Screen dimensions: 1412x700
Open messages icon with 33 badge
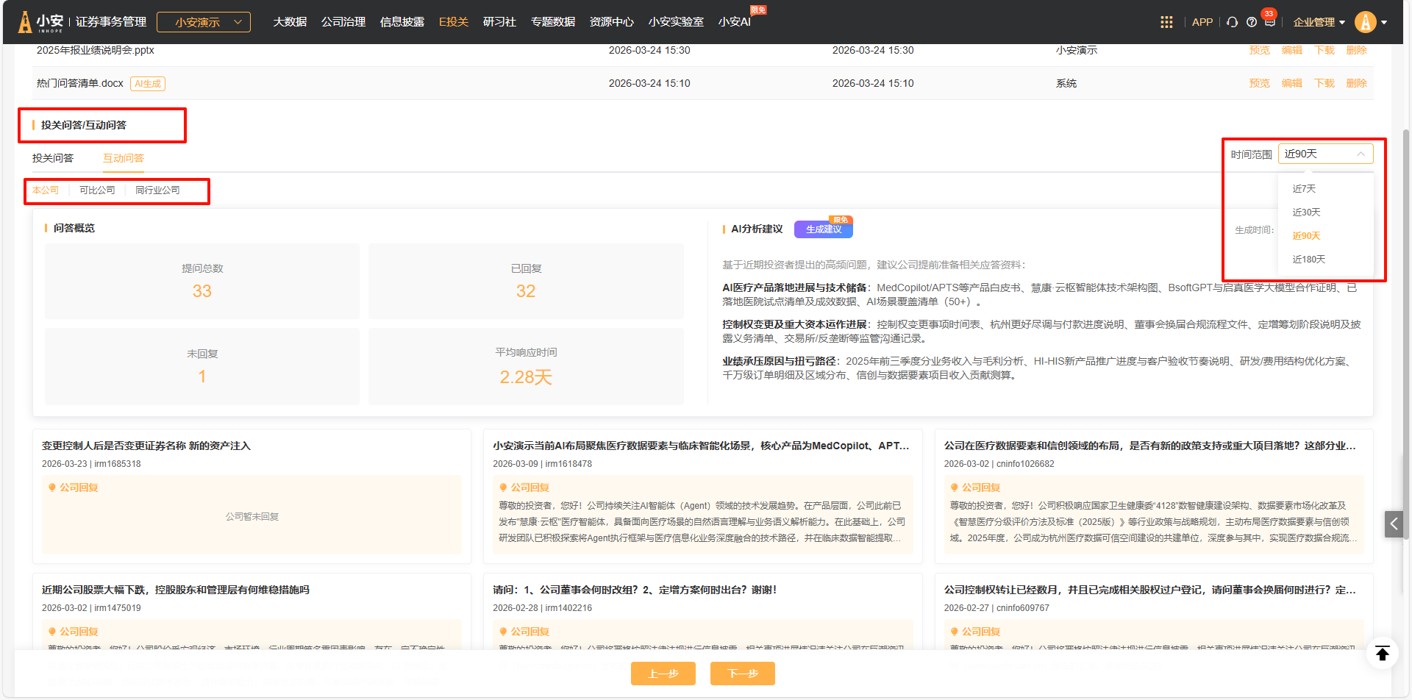pos(1270,22)
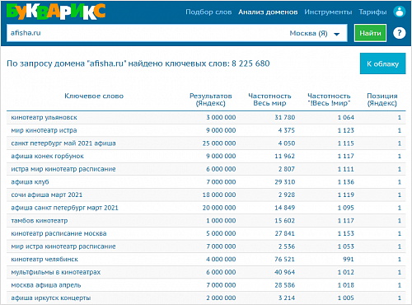The image size is (412, 305).
Task: Click the question mark help icon
Action: (400, 33)
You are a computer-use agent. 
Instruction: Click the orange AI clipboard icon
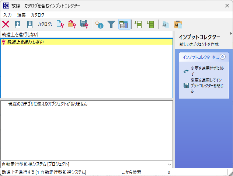pyautogui.click(x=178, y=25)
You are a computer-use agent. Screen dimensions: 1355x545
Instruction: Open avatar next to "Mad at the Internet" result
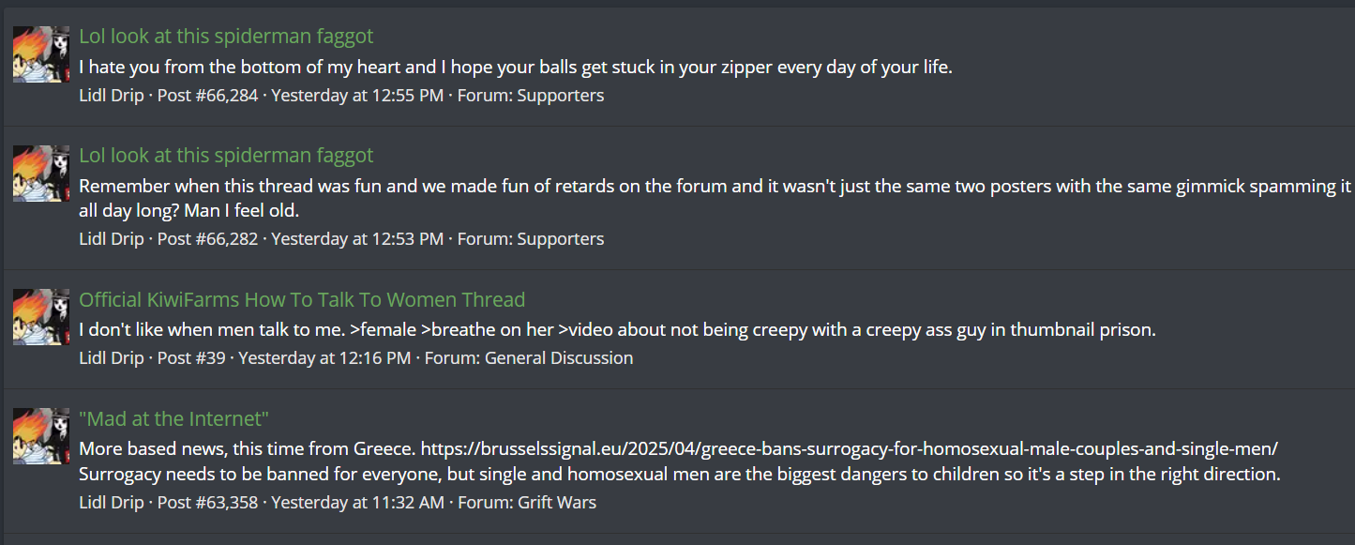[41, 436]
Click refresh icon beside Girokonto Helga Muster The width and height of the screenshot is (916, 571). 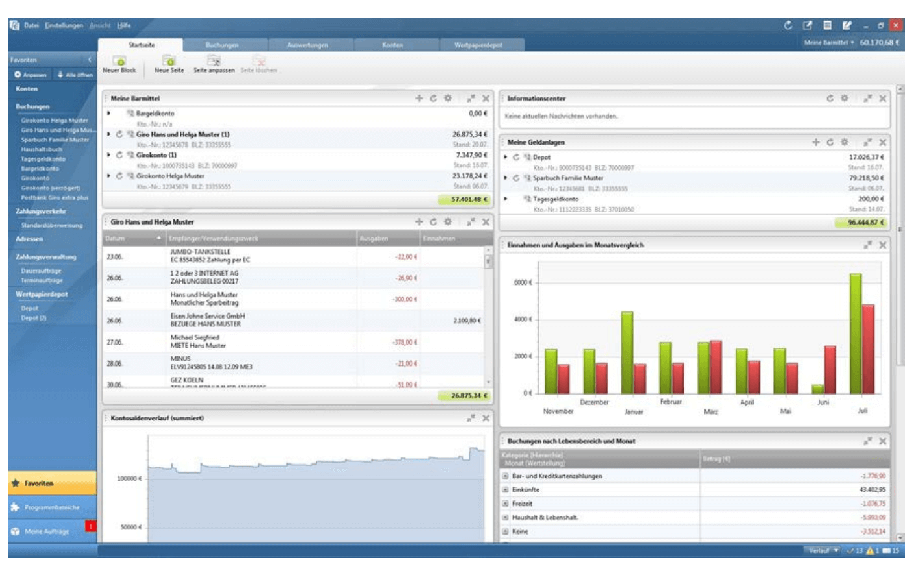point(119,176)
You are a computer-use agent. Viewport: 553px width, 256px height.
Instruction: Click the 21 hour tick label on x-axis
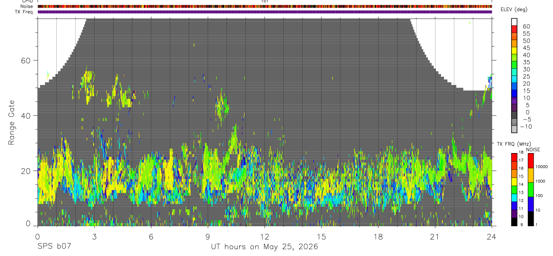coord(435,237)
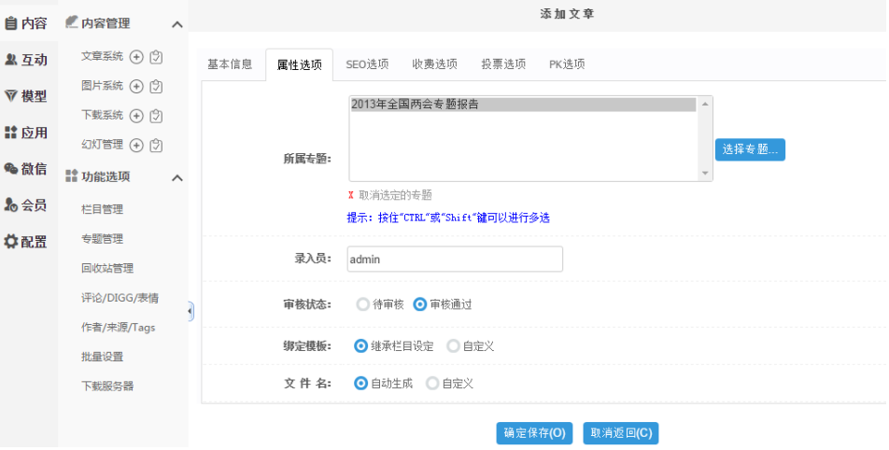Select the 待审核 radio button
889x450 pixels.
click(362, 304)
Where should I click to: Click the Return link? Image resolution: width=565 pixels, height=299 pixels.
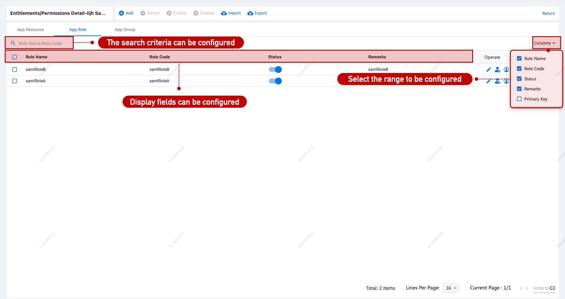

* * * * * * *

Starting at the line with "Instruction: Click the 21", output each line through the final one of the listing above, and nothing else. Pictures are to be left out.

RESULT
Instruction: Click the 21 hour tick label on x-axis
coord(435,237)
Select the 待审核 radio button
889x450 pixels.
click(362, 304)
Where should I click to: Click the Return link? Image resolution: width=565 pixels, height=299 pixels.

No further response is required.